## Soal Latihan
a – Menurut teks bacaan, mengapa penulis akhirnya tidak kembali ke KR? Jawab dalam satu sampai tiga kalimat.
b – Tentukan apakah setiap pernyataan berikut sesuai dengan teks bacaan, dengan jawaban ya atau tidak disertai kutipan kata-kata penentunya: (i) Penulis melamar menjadi dosen di Unair karena dorongan orang tua. (ii) Penulis bekerja di Suara Merdeka Semarang selama sepuluh tahun. (iii) Jabatan terakhir penulis di Suara Merdeka adalah redaktur opini.

## Teks Bacaan
★ ★ ★ ★ ★ ★ ★
Selepas dari UGM, karena dorongan orang tua, aku pun melamar ke Unair Surabaya sebagai dosen. Segala persyaratan terpenuhi, kemudian mengikuti pra-jabatan, diterima dan mendapat panggilan dari BAKN. Eh, aku malah “melarikan diri” karena tertarik lagi untuk menekuni dunia jurnalistik.

Semula aku ingin kembali ke KR. Tapi awal 1990-an itu sebagian besar teman-teman di KR sudah hengkang ke Yogya Pos (Grup Prioritas milik Surya Paloh yang kemudian menjadi Media Group).

Kebetulan ada rekrutmen wartawan di Suara Merdeka Semarang. Mendaftarlah aku ke sana. Masuk. Dan mulailah kehidupanku sebagai seorang jurnalis. Selama enam tahun berikutnya aku bergabung dengan media ini. Mulai dari menjadi wartawan kota, aku kemudian menjadi redaktur sejumlah desk, dan terakhir sebagai redaktur opini.
★ ★ ★ ★ ★ ★ ★
## Kumpulan Catatan
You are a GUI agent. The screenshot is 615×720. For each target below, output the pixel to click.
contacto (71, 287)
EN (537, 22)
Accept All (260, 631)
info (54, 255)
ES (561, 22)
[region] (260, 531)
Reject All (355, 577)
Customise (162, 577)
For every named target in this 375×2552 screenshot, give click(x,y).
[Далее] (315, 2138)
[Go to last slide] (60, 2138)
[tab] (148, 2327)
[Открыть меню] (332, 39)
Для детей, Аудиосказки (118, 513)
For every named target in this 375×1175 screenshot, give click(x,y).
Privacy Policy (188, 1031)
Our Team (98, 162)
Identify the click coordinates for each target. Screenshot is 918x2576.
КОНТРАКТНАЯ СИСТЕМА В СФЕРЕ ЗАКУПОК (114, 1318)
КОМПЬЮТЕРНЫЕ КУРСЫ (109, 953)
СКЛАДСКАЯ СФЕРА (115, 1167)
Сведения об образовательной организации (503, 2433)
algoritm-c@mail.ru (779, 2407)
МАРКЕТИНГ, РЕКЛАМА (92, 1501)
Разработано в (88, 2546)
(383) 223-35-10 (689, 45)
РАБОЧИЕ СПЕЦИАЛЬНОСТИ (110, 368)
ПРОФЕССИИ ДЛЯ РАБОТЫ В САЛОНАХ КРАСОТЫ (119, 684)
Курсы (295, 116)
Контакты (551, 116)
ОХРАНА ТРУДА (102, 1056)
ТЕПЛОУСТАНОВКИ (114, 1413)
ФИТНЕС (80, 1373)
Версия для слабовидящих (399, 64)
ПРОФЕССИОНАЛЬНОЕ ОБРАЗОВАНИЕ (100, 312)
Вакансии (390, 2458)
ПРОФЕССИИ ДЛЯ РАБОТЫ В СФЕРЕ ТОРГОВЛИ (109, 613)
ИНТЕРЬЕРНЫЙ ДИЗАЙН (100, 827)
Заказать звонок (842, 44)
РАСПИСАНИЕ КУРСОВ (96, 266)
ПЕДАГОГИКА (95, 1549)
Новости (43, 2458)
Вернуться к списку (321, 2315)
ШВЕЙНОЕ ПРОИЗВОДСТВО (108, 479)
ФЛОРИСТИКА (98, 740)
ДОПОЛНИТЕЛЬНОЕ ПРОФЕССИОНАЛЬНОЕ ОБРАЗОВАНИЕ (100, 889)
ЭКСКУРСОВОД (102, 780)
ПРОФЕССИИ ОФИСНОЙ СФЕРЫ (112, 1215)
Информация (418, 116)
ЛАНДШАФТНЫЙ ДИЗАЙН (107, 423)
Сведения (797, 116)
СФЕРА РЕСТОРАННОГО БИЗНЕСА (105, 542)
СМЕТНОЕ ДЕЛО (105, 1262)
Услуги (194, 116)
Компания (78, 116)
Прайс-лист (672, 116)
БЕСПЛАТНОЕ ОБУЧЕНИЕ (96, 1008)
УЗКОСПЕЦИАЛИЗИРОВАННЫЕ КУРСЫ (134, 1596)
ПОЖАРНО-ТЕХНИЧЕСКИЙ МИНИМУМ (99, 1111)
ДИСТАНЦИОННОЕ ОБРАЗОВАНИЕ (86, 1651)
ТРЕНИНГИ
★ ★ ★ ★ ★ ★ ★
## Kunci Jawaban
a – Karena pada awal 1990-an sebagian besar teman-teman penulis di KR sudah hengkang ke Yogya Pos.

b –
(i) Ya: "karena dorongan orang tua, aku pun melamar ke Unair Surabaya sebagai dosen".
(ii) Tidak: "Selama enam tahun berikutnya aku bergabung dengan media ini."
(iii) Ya: "dan terakhir sebagai redaktur opini".